Ni los unos ni los otros parecen caer en la cuenta de que la pérdida de apoyos que han sufrido, les sitúa en la frontera de la ilegitimidad para gobernar los destinos de un país acogotado por una crisis sin precedentes. Casi el 60% del censo, incluyendo el voto nulo y en blanco, no ha participado en la consulta, desdén por desdén, y los que lo han hecho han reducido el espacio de los dos partidos dinásticos a menos del 50% de los votos, porcentaje que representa poco más del 20% del censo electoral. Ello cuando hace apenas 5 años entre ambos sumaban el 80% de los votos. Estamos en el preámbulo de una gran convulsión nacional que, si se consolidara en municipales y autonómicas de mayo próximo, y en las generales de finales de 2015, conducirían a un escenario de inestabilidad institucional que terminaría por afectar a la sedicente recuperación económica. La realidad es que el consenso político, en tanto en cuanto depósito de confianza y garantía de estabilidad, ha quedado pulverizado por voluntad expresa de unos electores que reclaman otra forma de gobernar con políticas y comportamientos diametralmente opuestos a los actuales. 
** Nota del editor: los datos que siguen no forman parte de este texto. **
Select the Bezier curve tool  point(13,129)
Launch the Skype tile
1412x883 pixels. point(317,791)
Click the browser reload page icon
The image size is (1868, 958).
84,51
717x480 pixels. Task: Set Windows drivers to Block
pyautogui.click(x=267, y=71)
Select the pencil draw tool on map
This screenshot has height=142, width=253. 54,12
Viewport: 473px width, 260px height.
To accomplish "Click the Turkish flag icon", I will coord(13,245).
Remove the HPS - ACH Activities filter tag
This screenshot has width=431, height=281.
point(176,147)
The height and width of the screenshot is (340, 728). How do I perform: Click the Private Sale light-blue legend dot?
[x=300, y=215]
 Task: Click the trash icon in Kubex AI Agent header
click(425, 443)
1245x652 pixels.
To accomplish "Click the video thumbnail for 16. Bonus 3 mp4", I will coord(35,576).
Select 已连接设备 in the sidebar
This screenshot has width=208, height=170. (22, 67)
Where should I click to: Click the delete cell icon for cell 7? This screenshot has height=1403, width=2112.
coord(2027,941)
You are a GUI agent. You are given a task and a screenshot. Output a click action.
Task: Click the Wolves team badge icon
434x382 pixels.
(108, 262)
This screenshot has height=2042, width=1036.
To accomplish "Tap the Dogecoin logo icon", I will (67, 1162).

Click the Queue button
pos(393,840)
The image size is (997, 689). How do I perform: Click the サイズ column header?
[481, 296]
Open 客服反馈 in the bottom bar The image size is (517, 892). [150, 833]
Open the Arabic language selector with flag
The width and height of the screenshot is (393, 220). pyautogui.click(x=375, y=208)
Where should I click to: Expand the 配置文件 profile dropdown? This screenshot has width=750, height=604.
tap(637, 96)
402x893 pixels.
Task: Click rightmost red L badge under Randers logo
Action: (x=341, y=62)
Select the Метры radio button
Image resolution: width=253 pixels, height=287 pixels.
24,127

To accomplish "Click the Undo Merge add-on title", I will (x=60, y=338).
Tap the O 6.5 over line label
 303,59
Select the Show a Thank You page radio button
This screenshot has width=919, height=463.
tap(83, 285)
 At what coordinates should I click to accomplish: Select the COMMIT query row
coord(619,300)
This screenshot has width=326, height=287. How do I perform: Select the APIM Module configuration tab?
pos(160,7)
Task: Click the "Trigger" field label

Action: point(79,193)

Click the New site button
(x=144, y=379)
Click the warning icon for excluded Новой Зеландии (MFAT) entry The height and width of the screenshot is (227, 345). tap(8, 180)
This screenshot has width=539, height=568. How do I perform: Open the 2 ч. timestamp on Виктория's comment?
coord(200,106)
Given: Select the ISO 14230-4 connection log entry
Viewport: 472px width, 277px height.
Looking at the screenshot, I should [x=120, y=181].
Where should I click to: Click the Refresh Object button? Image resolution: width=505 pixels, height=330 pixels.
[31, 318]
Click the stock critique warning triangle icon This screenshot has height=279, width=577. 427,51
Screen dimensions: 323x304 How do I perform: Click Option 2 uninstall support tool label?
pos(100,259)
La apuesta de este medio por la libertad nos obliga a reiterar que en democracia los problemas se resuelven con más democracia y con transparencia, mucha transparencia, dos cosas que en la política española brillan por su ausencia. La visión sectaria y aprovechada de quienes, en las últimas décadas, han ejercido el poder de espaldas a los valores de la exigencia civil y la responsabilidad, ha sido severamente castigada en las urnas. El cambio parece inevitable. Está por ver si será controlado o incontrolado. ¿Dispone este país del talento, el patriotismo y los recursos, fundamentalmente humanos, para encararlo de forma pacífica y consensuada? Es la hora de que nuestras elites, si de verdad existen, y fundamentalmente los partidos políticos afectados, con el Gobierno de la nación a la cabeza, se apresten a formular ese proyecto de cambio que los españoles demandan, para someterlo a su consideración en el menor tiempo posible. El peligro de no hacerlo así es que España se adentre en las turbulencias de una inestabilidad letal para los intereses colectivos.